*Task statement*: Turn every line of the records below into a JSON list of strings, one string per line, leaving out blank lines.

*Records shown*:

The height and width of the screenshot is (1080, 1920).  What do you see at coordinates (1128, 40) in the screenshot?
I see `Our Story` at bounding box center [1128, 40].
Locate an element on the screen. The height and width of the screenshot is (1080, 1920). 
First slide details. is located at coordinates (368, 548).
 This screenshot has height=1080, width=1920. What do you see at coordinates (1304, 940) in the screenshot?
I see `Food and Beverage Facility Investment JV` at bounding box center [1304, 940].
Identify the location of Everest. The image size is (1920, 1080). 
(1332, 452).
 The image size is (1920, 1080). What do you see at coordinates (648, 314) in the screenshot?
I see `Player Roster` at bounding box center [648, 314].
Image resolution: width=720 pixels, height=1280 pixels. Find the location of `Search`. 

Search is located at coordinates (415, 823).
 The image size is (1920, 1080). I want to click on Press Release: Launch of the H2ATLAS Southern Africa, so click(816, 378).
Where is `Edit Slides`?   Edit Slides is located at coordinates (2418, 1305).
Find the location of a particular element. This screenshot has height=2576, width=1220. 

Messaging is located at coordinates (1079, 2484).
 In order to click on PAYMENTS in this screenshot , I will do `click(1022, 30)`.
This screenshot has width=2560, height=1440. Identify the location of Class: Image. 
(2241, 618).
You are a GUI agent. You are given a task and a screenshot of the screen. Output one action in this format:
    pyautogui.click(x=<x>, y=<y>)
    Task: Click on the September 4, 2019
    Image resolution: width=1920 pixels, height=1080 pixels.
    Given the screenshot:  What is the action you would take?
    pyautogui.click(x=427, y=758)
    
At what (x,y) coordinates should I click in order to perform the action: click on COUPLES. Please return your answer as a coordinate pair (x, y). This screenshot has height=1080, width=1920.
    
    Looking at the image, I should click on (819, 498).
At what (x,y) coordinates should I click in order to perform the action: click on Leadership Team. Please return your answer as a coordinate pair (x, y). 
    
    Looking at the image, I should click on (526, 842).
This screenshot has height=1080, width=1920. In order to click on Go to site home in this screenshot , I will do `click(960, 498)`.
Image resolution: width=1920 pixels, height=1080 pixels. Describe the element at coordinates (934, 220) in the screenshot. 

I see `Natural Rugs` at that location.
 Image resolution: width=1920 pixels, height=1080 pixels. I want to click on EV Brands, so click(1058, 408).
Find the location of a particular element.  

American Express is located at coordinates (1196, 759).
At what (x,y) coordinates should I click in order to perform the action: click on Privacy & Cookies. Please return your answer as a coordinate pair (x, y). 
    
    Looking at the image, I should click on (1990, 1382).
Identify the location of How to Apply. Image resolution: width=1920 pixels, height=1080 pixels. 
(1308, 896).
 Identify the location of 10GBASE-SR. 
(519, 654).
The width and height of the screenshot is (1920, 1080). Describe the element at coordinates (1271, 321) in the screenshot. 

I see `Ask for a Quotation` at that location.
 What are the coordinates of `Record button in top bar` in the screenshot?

*Result for this exercise*:
[
  "The height and width of the screenshot is (1080, 1920).  What do you see at coordinates (1128, 40) in the screenshot?",
  "I see `Our Story` at bounding box center [1128, 40].",
  "Locate an element on the screen. The height and width of the screenshot is (1080, 1920). ",
  "First slide details. is located at coordinates (368, 548).",
  " This screenshot has height=1080, width=1920. What do you see at coordinates (1304, 940) in the screenshot?",
  "I see `Food and Beverage Facility Investment JV` at bounding box center [1304, 940].",
  "Identify the location of Everest. The image size is (1920, 1080). ",
  "(1332, 452).",
  " The image size is (1920, 1080). What do you see at coordinates (648, 314) in the screenshot?",
  "I see `Player Roster` at bounding box center [648, 314].",
  "Image resolution: width=720 pixels, height=1280 pixels. Find the location of `Search`. ",
  "Search is located at coordinates (415, 823).",
  " The image size is (1920, 1080). I want to click on Press Release: Launch of the H2ATLAS Southern Africa, so click(816, 378).",
  "Where is `Edit Slides`?   Edit Slides is located at coordinates (2418, 1305).",
  "Find the location of a particular element. This screenshot has height=2576, width=1220. ",
  "Messaging is located at coordinates (1079, 2484).",
  " In order to click on PAYMENTS in this screenshot , I will do `click(1022, 30)`.",
  "This screenshot has width=2560, height=1440. Identify the location of Class: Image. ",
  "(2241, 618).",
  "You are a GUI agent. You are given a task and a screenshot of the screen. Output one action in this format:",
  "    pyautogui.click(x=<x>, y=<y>)",
  "    Task: Click on the September 4, 2019",
  "    Image resolution: width=1920 pixels, height=1080 pixels.",
  "    Given the screenshot:  What is the action you would take?",
  "    pyautogui.click(x=427, y=758)",
  "At what (x,y) coordinates should I click in order to perform the action: click on COUPLES. Please return your answer as a coordinate pair (x, y). This screenshot has height=1080, width=1920.",
  "    Looking at the image, I should click on (819, 498).",
  "At what (x,y) coordinates should I click in order to perform the action: click on Leadership Team. Please return your answer as a coordinate pair (x, y). ",
  "    Looking at the image, I should click on (526, 842).",
  "This screenshot has height=1080, width=1920. In order to click on Go to site home in this screenshot , I will do `click(960, 498)`.",
  "Image resolution: width=1920 pixels, height=1080 pixels. Describe the element at coordinates (934, 220) in the screenshot. ",
  "I see `Natural Rugs` at that location.",
  " Image resolution: width=1920 pixels, height=1080 pixels. I want to click on EV Brands, so click(1058, 408).",
  "Find the location of a particular element.  ",
  "American Express is located at coordinates (1196, 759).",
  "At what (x,y) coordinates should I click in order to perform the action: click on Privacy & Cookies. Please return your answer as a coordinate pair (x, y). ",
  "    Looking at the image, I should click on (1990, 1382).",
  "Identify the location of How to Apply. Image resolution: width=1920 pixels, height=1080 pixels. ",
  "(1308, 896).",
  " Identify the location of 10GBASE-SR. ",
  "(519, 654).",
  "The width and height of the screenshot is (1920, 1080). Describe the element at coordinates (1271, 321) in the screenshot. ",
  "I see `Ask for a Quotation` at that location.",
  " What are the coordinates of `Record button in top bar` in the screenshot?"
]